Hebda and McNally, an outside hitter for the Cougars, both began playing beach volleyball the summer before their freshman year of high school.
McNally started playing beach volleyball to keep her involved in the sport throughout the summer when she wasn't playing indoors. Similar to McNally, Hebda began playing beach volleyball after her best friend, Alex Hilton, now a sophomore outside hitter for Riverview, encouraged her to try it out.
While McNally found beach volleyball to be something fun to do in between high school and club volleyball seasons, Hebda soon realized her future was on the beach.
Hebda opted to forgo playing club volleyball and spent the winter training on the beach.
“You get more touches on the ball,” Hebda said. “On the beach, you have to count on yourself more, whereas in indoor you’re counting on the whole team.”
Over the summer, Hebda attended beach volleyball camp at the University of Southern California. During the weeklong camp, Hebda met new people and saw a variety of different coaching styles, which she anticipates helping her as the Cougars’ season progresses.
“You have to be able to read what the other players are going to do on the court and be able to cover the amount of space that you need to,” Hebda said. “Communication is key.
“I feel like this year, I realized how hard you have to work to get to the college level,” said Hebda, who has aspirations of playing beach volleyball in college.
In addition to playing in the Dig the Beach Series and attending summer camp, Hebda practices a few times a week with former Cardinal Mooney standout Annie Montgomery, a 2016 graduate of Florida State University where she played beach volleyball.
“Beach is different because you have to have good ball control,” Montgomery said. “Sophia has smart vision, and she’s a good, smart player both indoors and on the beach.”
While Hebda was busy perfecting her game on the beach in California, McNally spent the first first couple weeks of the summer traveling to 14 colleges, stretching across the Eastern part of the United States from New York to Florida, including Villanova, Wake Forest, Clemson, the University of South Carolina, Georgia, Auburn and Miami, among others.
Unlike Hebda, McNally remains focused on indoor volleyball.
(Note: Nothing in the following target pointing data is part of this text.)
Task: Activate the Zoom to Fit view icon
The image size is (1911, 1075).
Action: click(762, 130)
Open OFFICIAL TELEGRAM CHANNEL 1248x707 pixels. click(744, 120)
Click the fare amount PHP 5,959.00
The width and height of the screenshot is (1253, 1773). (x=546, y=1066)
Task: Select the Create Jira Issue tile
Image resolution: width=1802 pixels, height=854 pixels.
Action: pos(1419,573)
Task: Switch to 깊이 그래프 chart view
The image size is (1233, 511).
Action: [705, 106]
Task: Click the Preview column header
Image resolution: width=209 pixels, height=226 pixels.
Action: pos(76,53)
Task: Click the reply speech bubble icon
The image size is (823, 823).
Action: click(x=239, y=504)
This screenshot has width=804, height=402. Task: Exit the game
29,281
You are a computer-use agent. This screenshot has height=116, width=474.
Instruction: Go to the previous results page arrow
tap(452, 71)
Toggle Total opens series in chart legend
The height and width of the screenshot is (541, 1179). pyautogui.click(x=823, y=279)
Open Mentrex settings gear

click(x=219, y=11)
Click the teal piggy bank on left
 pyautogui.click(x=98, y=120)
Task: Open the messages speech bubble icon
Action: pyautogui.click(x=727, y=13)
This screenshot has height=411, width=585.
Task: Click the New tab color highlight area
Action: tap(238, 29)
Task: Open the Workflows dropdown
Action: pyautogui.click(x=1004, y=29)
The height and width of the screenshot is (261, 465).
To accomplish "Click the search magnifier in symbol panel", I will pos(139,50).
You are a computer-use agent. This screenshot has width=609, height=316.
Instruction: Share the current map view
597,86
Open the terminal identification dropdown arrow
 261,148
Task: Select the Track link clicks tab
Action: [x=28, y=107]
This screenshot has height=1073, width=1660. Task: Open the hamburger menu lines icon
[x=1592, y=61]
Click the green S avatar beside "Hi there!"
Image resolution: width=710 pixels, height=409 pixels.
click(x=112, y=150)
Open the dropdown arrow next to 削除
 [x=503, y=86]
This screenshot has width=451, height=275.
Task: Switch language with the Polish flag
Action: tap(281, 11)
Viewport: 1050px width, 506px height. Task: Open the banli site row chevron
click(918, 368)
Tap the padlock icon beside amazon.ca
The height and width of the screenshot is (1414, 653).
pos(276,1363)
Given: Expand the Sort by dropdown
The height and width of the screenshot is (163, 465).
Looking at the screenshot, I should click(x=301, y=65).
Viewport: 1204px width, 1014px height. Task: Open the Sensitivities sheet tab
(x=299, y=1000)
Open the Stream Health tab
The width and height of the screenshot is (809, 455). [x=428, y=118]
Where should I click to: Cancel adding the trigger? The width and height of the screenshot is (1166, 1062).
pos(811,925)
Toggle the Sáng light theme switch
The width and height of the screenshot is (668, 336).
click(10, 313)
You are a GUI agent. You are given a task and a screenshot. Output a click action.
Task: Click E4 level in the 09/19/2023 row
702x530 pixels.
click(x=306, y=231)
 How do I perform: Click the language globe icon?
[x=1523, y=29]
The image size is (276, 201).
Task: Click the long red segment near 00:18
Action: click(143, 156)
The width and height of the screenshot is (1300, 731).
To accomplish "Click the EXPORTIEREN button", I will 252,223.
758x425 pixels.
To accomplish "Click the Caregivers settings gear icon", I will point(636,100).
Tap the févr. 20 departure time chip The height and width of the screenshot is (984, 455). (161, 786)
When she's not playing for the Cougars, McNally plays travel volleyball for Tampa United and is looking to land a scholarship for indoor volleyball.
"I started playing indoor first and that's just always been my go to," McNally said. "I like the more power you have over the shots, and overall, I'm better at indoor. I have more power and I'm faster on the indoor court."
While she has yet to make a decision, McNally created a spreadsheet listing the pros and cons for each school, including size, sports teams, the importance of volleyball, school spirit and the overall feel of the school, which she hopes will help her later this year when the time comes to commit.
“It’s weird because I’ll be going to college in a year,” McNally said. “It’s really cool to see all of the colleges and the different styles of architecture. I definitely saw a wide variety of schools.”
Although Hebda and McNally have different goals when it comes to their volleyball futures, for this season, the two are on the same page.
The two have aspirations of improving upon last season’s 10-15 record and leading the Cougars deeper into the postseason.
“We have a different coach this year, who is very good,” McNally said of first-year coach Chad Sutton. “He pushes us, and I think we need that because we have a lot of potential.”